8話「静かな昼下がり」



 黒い煙が青空に上がっていく。
 焚き火など見かける事も行う事もなくなってきた。料理以外で火というものをほとんど見なくなっていた文月は、不思議な暖かさがある火や煙を見つめながら、呆然と過ごしていた。


 桜門と出会った次の日。
 文月は祖母の手紙を、実家の庭で燃やしていた。桜門に言われた通り、彼に手紙を渡すためだ。

 「昨日のあれは夢じゃなかったんだよね」

 消えそうな火を枝でツンツンッと押しながら、文月はそんな呟きをこぼした。




 桜門との出会いは、突然だった。
 祖母の手紙を見つけて、すぐに飛び出し、彼は文月を受け入れ、姿を現してくれた。そして、本当の事を教えてくれた。
 おばあちゃんが身代わりになった事は、今でも考えると胸が痛む。それが正解なのか。考えてもわからないままだ。
 けれど、2人は考えた上で文月の幸せを願ってくれた。それだけは本当だとわかった。それが何よりも文月が嬉しい事だった。
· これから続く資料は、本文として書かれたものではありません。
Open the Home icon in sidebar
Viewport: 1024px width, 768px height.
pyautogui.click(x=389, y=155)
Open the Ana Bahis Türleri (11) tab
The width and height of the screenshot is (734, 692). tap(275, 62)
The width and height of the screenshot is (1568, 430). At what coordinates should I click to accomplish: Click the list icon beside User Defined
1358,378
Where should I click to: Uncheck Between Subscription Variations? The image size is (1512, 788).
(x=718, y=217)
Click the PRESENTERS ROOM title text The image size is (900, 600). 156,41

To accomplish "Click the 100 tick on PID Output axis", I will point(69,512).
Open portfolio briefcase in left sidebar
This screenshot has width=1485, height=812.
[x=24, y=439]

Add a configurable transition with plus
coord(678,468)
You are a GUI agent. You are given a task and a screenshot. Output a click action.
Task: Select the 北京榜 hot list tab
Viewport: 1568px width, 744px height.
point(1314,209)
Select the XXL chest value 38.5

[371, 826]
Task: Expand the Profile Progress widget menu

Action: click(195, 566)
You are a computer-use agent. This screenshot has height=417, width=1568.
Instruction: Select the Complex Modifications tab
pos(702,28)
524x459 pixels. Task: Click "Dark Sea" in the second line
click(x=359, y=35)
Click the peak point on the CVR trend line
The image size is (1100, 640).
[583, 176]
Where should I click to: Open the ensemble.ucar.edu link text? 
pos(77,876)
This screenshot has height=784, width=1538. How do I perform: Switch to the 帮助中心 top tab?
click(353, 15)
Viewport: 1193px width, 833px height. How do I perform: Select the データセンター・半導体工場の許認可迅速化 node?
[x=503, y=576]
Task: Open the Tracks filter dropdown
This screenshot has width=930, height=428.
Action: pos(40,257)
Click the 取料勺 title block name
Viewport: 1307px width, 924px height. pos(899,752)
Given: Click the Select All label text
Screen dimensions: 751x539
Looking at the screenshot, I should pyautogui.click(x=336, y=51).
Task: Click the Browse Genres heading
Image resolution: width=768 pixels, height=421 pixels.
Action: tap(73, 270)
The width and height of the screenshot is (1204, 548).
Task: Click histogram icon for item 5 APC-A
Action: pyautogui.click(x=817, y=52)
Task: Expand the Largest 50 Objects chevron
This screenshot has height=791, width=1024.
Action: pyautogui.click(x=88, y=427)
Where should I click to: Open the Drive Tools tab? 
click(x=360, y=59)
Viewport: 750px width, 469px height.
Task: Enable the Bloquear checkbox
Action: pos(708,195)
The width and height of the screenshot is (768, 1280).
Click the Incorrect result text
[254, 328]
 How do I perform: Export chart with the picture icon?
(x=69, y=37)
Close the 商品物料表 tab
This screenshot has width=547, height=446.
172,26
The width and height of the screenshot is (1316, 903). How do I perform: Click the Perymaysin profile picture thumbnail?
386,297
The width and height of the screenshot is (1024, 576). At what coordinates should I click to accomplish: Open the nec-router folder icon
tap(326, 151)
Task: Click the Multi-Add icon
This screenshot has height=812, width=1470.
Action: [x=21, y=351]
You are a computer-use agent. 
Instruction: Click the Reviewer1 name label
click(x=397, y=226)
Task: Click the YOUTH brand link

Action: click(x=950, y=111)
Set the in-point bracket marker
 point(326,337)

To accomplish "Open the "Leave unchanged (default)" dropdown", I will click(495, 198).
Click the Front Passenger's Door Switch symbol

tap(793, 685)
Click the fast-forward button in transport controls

 そんな不思議な存在である桜門は、自分を死人だと言った。きっとそれは本当なのだろう。
 あの城の前には桜の木などなかったし、第一文月が見落としていたとしても、季節は冬。桜があんなにも見事に咲くことなどないはずだ。
 そして、あの不思議な銀色の髪や見たこともないような美しい容姿、そして体温。
 それら全てが現実世界とかけ離れていたのだ。それなのに、不思議と怖さを感じない。